## Exercise directions
Repeat every one of the lines below word for word, leaving the pictures out of your answer.
>> BEGIN Records for this task
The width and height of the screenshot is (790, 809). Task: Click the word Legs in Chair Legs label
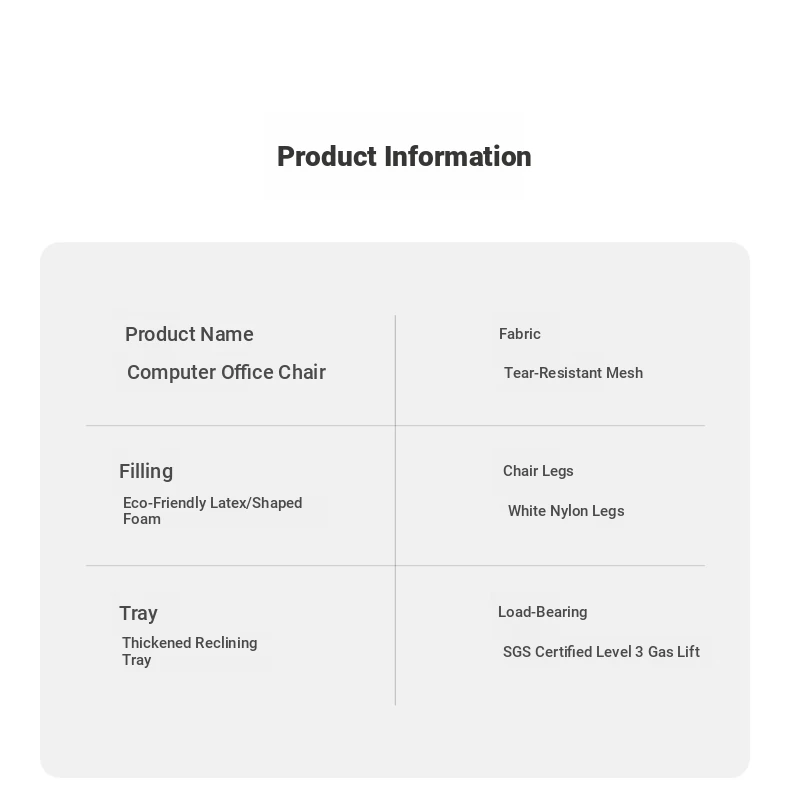click(558, 471)
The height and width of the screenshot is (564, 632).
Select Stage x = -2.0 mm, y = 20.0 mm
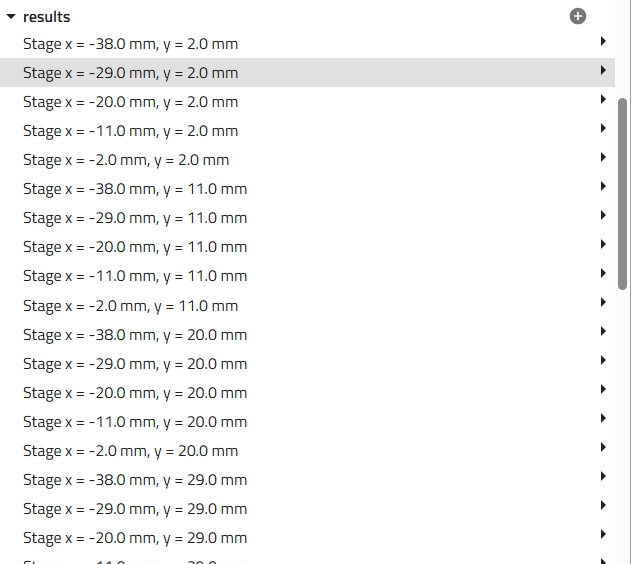[x=130, y=451]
>> END Records for this task
## Correct answer
The width and height of the screenshot is (790, 809). Task: Click the word Legs in Chair Legs label
click(558, 471)
The height and width of the screenshot is (564, 632).
Select Stage x = -2.0 mm, y = 20.0 mm
[x=130, y=451]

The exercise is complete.